(Collected data entries)
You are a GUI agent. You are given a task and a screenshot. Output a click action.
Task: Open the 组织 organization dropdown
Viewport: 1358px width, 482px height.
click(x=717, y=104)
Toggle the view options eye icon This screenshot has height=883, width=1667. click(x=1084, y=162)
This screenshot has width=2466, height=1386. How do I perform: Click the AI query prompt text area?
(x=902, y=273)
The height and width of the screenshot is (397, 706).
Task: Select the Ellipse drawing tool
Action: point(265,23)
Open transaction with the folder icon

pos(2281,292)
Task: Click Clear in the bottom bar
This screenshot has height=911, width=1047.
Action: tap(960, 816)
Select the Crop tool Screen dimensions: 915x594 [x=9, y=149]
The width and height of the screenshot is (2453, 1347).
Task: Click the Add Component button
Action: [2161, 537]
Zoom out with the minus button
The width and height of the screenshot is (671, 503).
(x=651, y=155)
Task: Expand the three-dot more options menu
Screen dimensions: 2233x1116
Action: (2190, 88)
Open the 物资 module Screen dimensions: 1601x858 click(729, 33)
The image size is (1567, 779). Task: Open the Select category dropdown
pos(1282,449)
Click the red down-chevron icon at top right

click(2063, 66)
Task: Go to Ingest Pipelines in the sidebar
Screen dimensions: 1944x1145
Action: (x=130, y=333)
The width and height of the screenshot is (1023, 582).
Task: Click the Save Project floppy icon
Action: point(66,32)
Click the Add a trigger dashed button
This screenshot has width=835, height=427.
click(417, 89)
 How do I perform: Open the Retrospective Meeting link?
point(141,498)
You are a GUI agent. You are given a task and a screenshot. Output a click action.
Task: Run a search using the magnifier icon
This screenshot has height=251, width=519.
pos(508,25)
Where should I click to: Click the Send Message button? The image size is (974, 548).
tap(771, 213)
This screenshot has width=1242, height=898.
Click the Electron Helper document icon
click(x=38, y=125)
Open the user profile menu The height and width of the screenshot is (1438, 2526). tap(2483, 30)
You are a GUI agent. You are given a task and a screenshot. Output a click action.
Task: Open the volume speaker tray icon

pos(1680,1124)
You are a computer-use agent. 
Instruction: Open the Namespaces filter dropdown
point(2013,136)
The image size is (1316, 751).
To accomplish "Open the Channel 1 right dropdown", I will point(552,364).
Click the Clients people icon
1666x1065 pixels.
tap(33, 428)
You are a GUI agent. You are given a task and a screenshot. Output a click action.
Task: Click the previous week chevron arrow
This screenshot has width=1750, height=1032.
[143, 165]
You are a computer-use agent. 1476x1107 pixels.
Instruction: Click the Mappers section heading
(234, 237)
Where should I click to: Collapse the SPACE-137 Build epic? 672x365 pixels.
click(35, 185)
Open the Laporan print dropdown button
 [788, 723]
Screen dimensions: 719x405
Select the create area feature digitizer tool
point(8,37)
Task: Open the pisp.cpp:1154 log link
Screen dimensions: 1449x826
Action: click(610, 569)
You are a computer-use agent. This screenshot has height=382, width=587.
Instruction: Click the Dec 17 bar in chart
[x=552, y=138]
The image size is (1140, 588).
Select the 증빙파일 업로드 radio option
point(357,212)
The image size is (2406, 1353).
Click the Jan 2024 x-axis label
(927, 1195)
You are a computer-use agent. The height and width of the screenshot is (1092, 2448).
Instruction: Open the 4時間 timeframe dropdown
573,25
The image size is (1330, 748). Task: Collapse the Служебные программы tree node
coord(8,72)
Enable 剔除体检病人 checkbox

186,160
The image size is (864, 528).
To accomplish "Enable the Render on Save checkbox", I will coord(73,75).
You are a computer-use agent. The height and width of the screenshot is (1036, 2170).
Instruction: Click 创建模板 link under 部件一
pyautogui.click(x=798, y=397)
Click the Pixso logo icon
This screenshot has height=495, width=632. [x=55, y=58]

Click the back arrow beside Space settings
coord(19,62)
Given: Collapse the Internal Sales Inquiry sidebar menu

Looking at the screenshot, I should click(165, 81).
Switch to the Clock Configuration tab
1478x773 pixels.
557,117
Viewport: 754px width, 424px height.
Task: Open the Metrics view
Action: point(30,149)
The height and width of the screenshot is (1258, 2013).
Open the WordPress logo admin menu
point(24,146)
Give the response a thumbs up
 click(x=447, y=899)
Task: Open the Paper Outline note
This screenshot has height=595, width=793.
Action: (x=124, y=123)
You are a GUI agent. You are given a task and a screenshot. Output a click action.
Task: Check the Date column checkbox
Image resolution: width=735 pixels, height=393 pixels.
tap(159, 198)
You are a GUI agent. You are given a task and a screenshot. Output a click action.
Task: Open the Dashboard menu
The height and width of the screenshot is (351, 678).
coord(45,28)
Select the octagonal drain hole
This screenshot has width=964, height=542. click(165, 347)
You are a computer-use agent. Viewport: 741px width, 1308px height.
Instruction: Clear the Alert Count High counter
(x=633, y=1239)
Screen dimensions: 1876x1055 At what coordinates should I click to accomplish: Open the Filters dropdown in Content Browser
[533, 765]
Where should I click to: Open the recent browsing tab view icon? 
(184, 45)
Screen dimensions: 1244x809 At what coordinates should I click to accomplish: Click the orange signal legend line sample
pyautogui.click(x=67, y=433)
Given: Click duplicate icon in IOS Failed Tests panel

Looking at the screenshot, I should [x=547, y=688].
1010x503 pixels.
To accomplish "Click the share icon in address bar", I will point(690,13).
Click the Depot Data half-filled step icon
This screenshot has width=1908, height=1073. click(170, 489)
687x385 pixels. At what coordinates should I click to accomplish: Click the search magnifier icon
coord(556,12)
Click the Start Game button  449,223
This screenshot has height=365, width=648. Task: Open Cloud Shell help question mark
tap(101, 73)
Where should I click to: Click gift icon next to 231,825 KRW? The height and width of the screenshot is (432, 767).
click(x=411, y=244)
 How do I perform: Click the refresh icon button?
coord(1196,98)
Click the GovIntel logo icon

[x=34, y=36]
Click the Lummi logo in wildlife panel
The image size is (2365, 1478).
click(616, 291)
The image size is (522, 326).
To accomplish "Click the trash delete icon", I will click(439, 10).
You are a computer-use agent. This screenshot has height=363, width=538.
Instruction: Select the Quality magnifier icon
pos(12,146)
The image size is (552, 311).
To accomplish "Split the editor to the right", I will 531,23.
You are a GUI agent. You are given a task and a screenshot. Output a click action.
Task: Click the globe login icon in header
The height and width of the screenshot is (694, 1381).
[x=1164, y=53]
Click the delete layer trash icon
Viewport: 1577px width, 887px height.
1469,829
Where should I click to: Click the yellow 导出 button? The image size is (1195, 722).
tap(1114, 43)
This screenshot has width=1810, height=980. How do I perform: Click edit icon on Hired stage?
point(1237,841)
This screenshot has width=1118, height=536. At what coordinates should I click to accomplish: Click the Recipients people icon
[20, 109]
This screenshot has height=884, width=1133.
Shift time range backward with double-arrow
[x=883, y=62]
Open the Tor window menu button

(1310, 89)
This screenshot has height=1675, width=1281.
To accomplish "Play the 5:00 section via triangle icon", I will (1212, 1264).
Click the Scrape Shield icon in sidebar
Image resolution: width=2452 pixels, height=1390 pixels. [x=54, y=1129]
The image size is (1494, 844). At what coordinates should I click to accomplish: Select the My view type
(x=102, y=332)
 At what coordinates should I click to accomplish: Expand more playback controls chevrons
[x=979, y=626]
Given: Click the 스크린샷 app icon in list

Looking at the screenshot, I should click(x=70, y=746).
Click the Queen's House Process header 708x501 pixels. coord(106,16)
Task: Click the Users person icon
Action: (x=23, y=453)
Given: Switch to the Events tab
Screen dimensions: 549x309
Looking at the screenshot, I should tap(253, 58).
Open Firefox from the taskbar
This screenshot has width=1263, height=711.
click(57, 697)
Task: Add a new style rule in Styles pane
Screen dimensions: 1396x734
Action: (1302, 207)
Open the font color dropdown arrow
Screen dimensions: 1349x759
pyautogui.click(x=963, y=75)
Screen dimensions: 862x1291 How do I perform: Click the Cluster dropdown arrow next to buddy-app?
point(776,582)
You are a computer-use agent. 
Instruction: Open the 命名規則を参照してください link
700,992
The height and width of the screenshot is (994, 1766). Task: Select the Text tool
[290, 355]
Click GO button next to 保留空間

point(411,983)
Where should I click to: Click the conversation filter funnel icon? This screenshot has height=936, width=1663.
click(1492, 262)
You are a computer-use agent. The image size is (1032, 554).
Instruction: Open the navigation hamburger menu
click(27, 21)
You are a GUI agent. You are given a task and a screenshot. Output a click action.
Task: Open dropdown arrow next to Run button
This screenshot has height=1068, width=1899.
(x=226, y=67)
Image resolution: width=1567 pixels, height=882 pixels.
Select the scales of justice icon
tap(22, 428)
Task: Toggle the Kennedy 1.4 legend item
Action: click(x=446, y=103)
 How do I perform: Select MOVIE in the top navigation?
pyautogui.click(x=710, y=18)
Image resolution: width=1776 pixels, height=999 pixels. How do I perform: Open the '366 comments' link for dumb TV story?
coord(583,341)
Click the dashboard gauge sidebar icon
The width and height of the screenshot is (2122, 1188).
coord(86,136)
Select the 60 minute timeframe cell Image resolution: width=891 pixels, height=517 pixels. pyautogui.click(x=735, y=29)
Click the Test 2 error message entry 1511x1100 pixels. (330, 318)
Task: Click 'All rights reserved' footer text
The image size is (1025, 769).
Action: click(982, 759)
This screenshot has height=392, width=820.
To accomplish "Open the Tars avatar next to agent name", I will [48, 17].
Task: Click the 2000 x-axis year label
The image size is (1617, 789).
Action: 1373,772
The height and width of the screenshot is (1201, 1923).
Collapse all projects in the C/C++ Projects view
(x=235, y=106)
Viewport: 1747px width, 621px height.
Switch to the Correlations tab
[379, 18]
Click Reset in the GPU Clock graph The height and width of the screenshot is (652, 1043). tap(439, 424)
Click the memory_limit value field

▸ Exercise requirements
Reproduce, word for word and in full, only the lines above that start at the line with "1666x1065 pixels." and run through the line with "Task: Open the pisp.cpp:1154 log link", both ends included.

▸ Solved exercise
1666x1065 pixels.
tap(33, 428)
You are a GUI agent. You are given a task and a screenshot. Output a click action.
Task: Click the previous week chevron arrow
This screenshot has width=1750, height=1032.
[143, 165]
You are a computer-use agent. 1476x1107 pixels.
Instruction: Click the Mappers section heading
(234, 237)
Where should I click to: Collapse the SPACE-137 Build epic? 672x365 pixels.
click(35, 185)
Open the Laporan print dropdown button
 [788, 723]
Screen dimensions: 719x405
Select the create area feature digitizer tool
point(8,37)
Task: Open the pisp.cpp:1154 log link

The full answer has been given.